**What is being asked:** An exact transcription of the records is required, minus any images.

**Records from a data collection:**
-=-=-=-=-

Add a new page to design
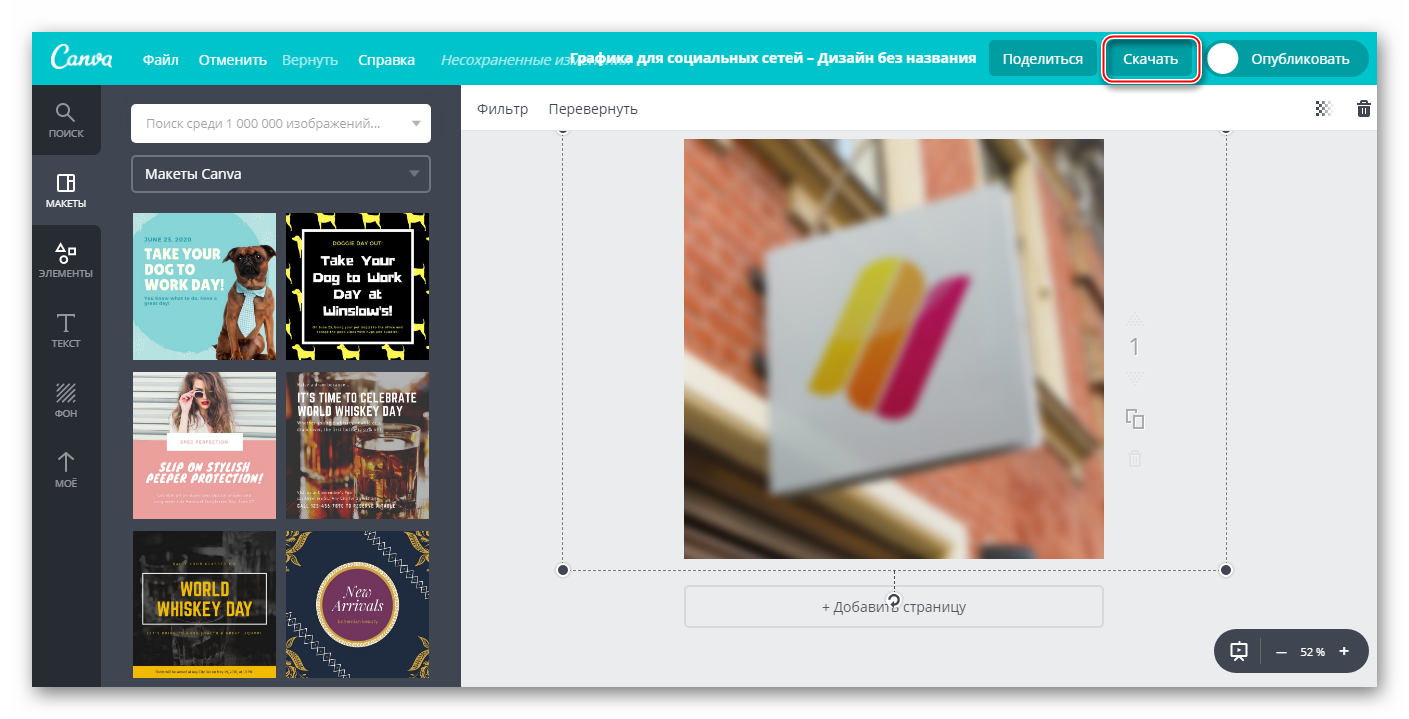Screen dimensions: 1409x719 coord(893,607)
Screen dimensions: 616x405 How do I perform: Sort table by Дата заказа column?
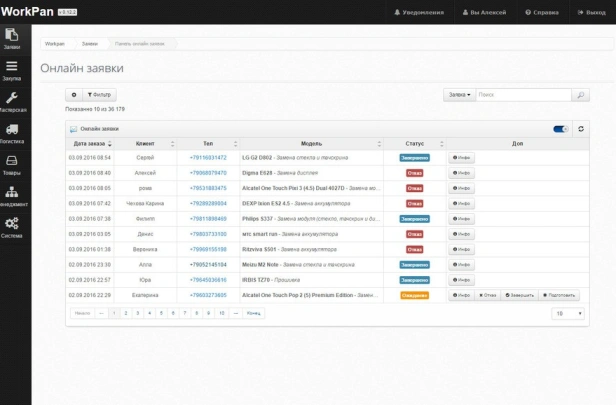[90, 144]
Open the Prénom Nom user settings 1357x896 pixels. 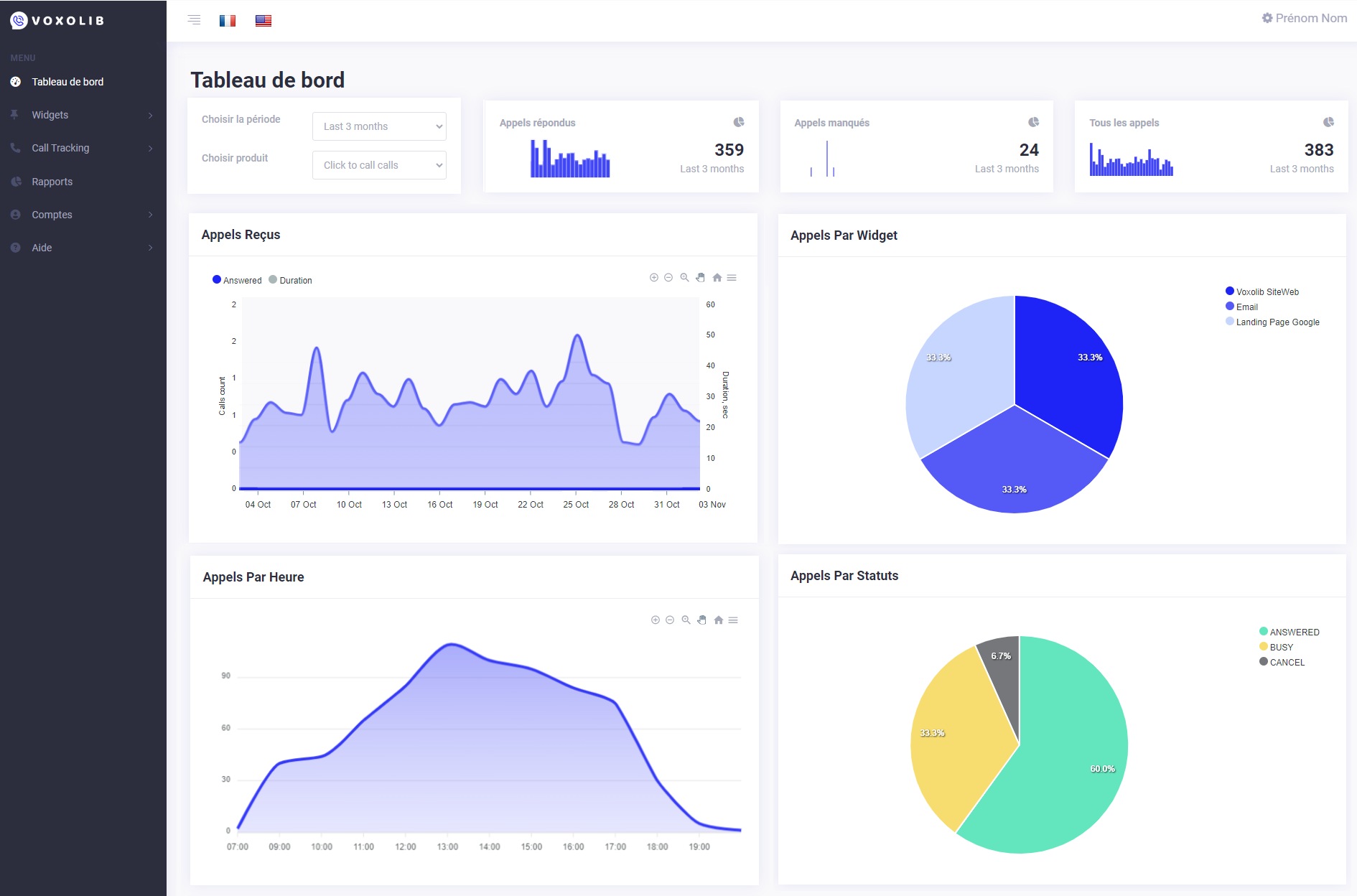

-=-=-=-=-

**Response to the task:**
Add a new page to design
Screen dimensions: 1409x719 coord(893,607)
Screen dimensions: 616x405 How do I perform: Sort table by Дата заказа column?
[90, 144]
Open the Prénom Nom user settings 1357x896 pixels. 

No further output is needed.